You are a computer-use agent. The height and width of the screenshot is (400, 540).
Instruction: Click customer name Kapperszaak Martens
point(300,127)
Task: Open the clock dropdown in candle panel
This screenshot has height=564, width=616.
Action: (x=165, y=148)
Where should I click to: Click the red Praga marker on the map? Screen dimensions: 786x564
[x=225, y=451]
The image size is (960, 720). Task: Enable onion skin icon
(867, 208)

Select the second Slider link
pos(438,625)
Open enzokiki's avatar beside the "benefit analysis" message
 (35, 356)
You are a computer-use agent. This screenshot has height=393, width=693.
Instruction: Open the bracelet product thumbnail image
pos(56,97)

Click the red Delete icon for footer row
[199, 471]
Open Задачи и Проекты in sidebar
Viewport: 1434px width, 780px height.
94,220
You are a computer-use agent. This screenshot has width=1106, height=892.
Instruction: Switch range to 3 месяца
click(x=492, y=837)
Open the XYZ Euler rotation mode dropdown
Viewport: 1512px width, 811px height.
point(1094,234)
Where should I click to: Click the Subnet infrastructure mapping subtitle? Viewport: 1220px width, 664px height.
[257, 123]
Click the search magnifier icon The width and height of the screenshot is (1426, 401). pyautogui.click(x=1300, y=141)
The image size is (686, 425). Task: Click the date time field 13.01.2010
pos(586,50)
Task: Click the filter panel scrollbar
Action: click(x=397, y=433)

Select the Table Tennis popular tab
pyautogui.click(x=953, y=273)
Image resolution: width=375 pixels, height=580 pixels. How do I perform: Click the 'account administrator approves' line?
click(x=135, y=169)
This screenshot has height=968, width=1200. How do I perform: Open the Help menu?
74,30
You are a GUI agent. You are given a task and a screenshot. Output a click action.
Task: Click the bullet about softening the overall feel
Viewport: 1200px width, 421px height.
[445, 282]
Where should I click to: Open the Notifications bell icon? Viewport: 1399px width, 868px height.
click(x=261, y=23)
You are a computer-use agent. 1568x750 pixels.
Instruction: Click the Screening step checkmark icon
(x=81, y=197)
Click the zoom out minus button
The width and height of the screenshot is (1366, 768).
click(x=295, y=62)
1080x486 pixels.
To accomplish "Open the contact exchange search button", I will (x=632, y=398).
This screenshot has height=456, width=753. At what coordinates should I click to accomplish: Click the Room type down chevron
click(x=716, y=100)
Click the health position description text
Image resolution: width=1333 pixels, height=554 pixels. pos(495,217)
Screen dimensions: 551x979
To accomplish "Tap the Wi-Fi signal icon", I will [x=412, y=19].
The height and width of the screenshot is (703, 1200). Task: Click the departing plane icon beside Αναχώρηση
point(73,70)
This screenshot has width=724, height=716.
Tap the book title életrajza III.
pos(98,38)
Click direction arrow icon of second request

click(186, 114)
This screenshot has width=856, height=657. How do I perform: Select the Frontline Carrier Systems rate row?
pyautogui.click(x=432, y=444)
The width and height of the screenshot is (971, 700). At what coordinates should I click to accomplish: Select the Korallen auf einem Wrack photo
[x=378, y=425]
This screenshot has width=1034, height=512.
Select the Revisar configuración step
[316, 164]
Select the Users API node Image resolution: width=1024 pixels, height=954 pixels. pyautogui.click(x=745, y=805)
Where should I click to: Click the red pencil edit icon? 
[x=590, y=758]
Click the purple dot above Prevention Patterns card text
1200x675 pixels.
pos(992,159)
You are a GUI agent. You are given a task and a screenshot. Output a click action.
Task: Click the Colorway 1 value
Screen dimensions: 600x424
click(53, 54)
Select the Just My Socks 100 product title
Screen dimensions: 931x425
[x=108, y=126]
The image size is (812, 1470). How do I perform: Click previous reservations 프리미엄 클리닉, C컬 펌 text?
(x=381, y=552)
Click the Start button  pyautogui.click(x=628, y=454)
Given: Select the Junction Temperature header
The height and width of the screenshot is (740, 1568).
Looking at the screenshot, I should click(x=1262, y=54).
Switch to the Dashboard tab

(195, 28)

# Your task
Select from the material above each line in which the string "computer" appears, and list those lines.

# Solution to this exercise
You are a computer-use agent. The height and width of the screenshot is (400, 540).
You are a computer-use agent. This screenshot has height=393, width=693.
You are a computer-use agent. This screenshot has width=1106, height=892.
You are a computer-use agent. 1568x750 pixels.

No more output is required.